Count the lines in the listing below that contain the string "right". Give only the number.

[Extracted records]
=== Begin Enclosure ===

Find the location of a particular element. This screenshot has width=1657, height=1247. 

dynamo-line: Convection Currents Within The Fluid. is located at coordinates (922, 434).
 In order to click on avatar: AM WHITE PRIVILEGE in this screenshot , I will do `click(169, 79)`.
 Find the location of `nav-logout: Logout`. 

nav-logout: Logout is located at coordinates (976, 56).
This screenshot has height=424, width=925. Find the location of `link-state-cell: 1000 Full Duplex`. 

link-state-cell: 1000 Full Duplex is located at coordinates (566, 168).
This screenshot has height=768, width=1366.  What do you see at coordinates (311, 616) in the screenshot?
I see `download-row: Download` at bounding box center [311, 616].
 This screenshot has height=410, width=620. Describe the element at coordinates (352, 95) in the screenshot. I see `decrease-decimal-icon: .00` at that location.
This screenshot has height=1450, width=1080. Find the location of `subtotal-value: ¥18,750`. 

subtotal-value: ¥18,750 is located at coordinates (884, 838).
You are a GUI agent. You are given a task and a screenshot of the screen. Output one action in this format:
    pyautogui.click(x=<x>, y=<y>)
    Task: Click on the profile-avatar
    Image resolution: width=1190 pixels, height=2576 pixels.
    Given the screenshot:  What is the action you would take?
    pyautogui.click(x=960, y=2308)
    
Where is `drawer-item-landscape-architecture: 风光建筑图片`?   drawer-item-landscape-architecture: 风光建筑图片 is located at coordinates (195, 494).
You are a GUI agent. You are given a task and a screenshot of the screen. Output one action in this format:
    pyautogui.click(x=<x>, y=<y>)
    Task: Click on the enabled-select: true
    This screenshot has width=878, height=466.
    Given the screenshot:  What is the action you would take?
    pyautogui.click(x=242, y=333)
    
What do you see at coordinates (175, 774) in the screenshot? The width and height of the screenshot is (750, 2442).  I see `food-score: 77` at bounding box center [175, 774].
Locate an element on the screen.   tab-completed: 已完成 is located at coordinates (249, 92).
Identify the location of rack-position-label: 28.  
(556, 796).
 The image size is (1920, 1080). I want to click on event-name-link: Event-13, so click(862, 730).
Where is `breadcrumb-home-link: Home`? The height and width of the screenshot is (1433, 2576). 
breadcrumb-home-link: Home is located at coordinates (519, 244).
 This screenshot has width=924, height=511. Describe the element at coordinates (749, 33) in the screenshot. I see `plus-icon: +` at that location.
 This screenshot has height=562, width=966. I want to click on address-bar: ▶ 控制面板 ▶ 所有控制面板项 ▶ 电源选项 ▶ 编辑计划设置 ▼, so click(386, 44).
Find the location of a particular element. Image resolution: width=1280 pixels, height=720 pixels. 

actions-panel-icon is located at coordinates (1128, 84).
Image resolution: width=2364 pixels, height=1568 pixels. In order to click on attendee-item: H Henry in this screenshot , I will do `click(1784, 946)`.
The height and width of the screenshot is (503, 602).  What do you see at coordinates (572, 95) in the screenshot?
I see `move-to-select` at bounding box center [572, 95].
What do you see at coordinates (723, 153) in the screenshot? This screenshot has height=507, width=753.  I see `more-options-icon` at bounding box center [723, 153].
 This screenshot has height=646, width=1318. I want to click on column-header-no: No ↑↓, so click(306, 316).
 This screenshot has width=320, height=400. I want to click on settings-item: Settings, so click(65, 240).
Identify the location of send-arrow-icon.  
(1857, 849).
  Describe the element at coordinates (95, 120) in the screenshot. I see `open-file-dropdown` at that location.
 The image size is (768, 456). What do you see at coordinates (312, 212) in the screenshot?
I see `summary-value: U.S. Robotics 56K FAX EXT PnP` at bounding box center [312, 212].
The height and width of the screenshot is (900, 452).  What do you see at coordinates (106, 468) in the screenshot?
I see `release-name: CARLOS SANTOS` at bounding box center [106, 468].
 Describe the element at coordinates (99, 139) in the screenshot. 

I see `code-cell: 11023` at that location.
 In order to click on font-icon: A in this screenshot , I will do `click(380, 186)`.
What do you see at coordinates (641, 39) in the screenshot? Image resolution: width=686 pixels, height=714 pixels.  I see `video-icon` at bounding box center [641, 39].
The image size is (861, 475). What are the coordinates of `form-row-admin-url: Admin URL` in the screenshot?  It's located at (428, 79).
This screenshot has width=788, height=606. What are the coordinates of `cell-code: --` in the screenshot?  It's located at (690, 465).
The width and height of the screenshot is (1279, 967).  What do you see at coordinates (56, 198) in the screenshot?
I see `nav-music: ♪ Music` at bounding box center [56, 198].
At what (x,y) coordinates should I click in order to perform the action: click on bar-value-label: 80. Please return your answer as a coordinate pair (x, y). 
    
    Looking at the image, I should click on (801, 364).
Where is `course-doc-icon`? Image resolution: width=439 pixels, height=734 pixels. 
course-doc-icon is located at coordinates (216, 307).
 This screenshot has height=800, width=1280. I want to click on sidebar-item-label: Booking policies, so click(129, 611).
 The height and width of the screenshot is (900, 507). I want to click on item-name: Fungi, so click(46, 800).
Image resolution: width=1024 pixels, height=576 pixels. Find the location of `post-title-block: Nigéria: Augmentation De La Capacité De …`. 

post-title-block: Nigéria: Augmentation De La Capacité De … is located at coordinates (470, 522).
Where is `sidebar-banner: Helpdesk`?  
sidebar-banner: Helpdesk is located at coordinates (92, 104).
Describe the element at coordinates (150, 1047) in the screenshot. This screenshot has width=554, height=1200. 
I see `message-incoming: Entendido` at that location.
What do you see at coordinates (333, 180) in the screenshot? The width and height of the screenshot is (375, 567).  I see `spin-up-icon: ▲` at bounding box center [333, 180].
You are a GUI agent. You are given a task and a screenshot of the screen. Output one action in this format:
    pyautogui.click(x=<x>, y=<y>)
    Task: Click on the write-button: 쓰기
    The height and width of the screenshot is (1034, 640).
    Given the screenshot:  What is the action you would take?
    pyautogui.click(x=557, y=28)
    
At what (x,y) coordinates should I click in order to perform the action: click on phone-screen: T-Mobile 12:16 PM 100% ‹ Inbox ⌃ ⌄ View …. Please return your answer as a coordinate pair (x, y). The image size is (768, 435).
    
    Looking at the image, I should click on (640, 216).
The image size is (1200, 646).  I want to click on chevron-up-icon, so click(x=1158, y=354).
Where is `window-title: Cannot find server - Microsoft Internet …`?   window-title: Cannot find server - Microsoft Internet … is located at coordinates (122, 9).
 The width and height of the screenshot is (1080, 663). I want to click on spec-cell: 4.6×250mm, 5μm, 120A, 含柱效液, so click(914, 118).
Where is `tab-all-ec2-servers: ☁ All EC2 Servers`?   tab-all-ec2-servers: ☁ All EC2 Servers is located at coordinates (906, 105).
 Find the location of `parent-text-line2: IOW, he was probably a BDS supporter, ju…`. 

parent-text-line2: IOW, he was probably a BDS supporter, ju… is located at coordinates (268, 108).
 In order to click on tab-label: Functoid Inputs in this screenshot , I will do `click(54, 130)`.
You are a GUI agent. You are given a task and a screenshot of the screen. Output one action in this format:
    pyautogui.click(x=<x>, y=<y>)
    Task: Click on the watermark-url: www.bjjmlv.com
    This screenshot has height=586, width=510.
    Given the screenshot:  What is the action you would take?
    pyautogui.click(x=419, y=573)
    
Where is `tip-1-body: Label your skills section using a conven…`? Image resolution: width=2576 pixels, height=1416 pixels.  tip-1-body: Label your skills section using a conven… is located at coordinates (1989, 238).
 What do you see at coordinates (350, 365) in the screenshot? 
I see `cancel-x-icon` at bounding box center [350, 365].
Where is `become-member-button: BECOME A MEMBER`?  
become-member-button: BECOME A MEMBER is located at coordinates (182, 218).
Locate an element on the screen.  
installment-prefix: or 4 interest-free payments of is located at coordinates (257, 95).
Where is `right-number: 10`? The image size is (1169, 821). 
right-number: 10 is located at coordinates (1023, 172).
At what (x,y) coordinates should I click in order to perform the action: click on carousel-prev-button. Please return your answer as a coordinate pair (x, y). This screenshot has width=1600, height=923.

=== End Enclosure ===

### TASK RESULT
2